The manuscript is well-written, the methods are explained in details and the results are cearly presented and the conclusions are supported by the results.
I only have some minor comments. First, that the control group has not involved any women, so this may affect statistical analysis. In this context I believe that the age-matche sub-analysis made for the proteomic characteristics refers to male patients.
Second, it is not very clear to me the stratification of patients according to CCL24 levels. In this stratification only PSC patients are included or also the HC? Moreover, I understand that CCL24 has been shown to paly an important role in PSC pathogenesis in previous studies, however in not among the top differentailly expressed proteins in this study unlike LTBP2, which also has the best correlation with ELF score. So, I do not know if LTBP2 instead of CCL24 in the statistical modeling for the presence of cirrhosis could perform equaly or better.
Overall is a well-designed, interesting and very-well presented work.
Author Response
We thank the reviewer for his comments, and responded to each as follows:
Regarding the effect of gender on the analysis, the reviewer is correct in suggesting that gender introduces some bias to the analysis since the healthy control group consists of males only. Broadly, each protein is affected to an extent by gender, as can be seen by Olink’s own analysis on a large population (https://insight.olink.com/data-stories/normal-ranges, see representative figure below for CCL24 and several other proteins). Correcting this effect for each protein based on our limited sample is not feasible, and when looking at a PCA plot of the entire protein profile of patients with PSC, no noticeable differences appear between genders. This, combined with the fact that our control group was taken from a phase 1 clinical trial which is usually done on males only, we believe that the potential bias is minimal.
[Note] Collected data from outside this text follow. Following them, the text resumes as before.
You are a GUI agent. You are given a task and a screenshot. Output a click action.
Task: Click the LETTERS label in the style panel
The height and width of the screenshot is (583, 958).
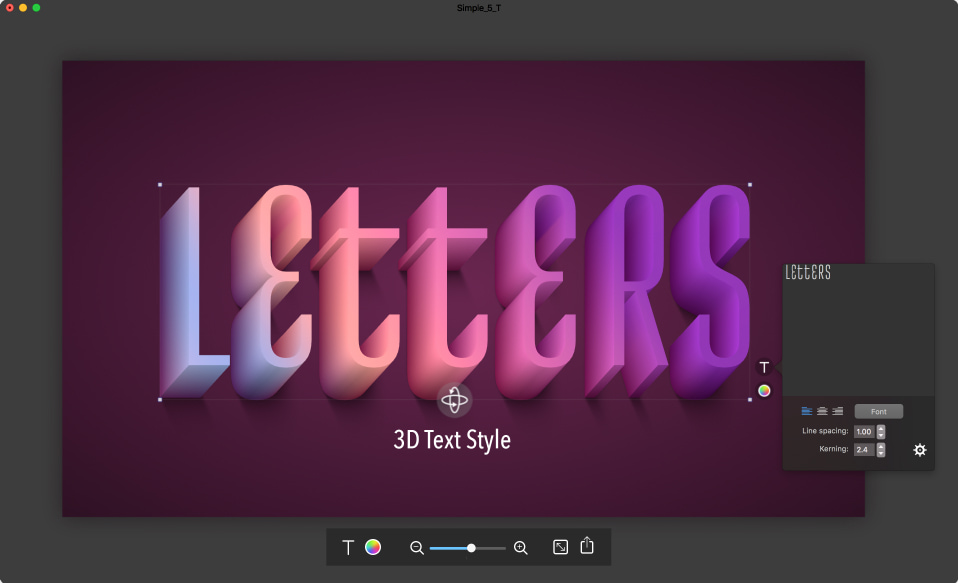pyautogui.click(x=806, y=272)
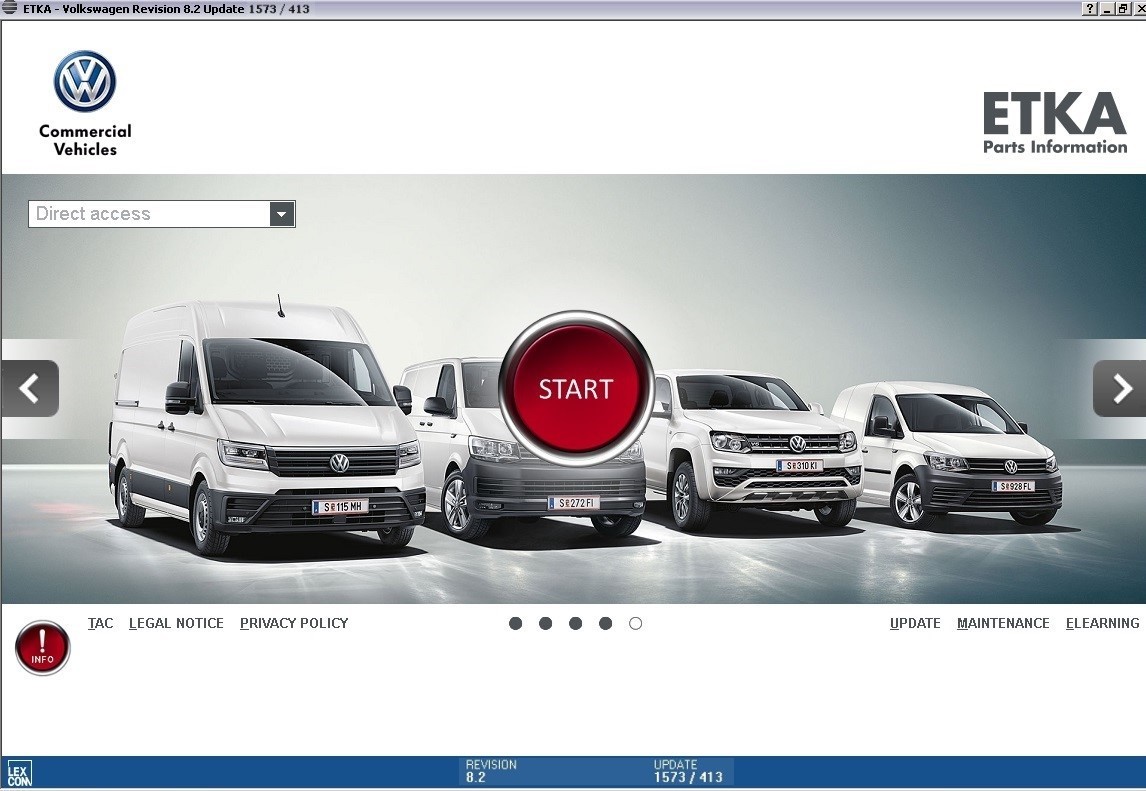The image size is (1146, 791).
Task: Click the ETKA Parts Information logo
Action: coord(1055,123)
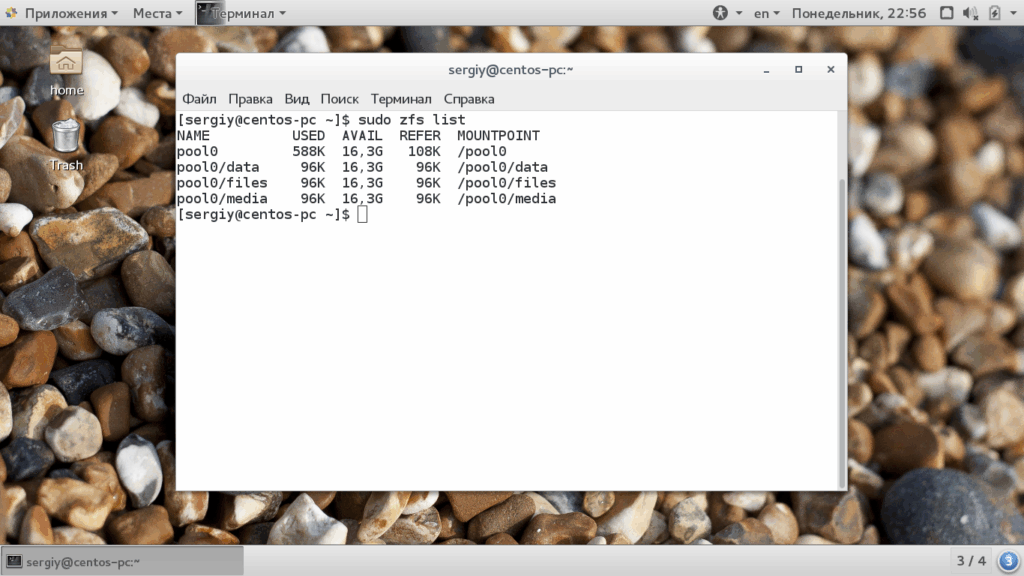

Regarding the comment on CCL24 stratification, we clarified that it was done on the PSC patients’ population only. This is to avoid the inherent bias in protein levels of this population compared to healthy controls. The language was made clearer to reflect this.
Regarding our use of CCL24 over LTBP2 in the presence of cirrhosis, statistical modelling was performed on all proteins, including LTBP2 and the rest of the protein signature described in the work. We added the result of this model to supplementary table 5. These other proteins were not associated with cirrhosis. Cirrhosis is an end-stage complication of PSC. The fact that CCL24 is higher in patients that have already developed cirrhosis suggests that CCL24 is not a biomarker per se, but its elevated levels indicate a role in disease pathogenesis.
We rephrased the results to clarify that the proteins of the signature set did not predict cirrhosis: “The above-mentioned proteins that previously predicted disease state and showed a strong association with ELF, such as LTBP2, were not associated with prediction of cirrhosis.”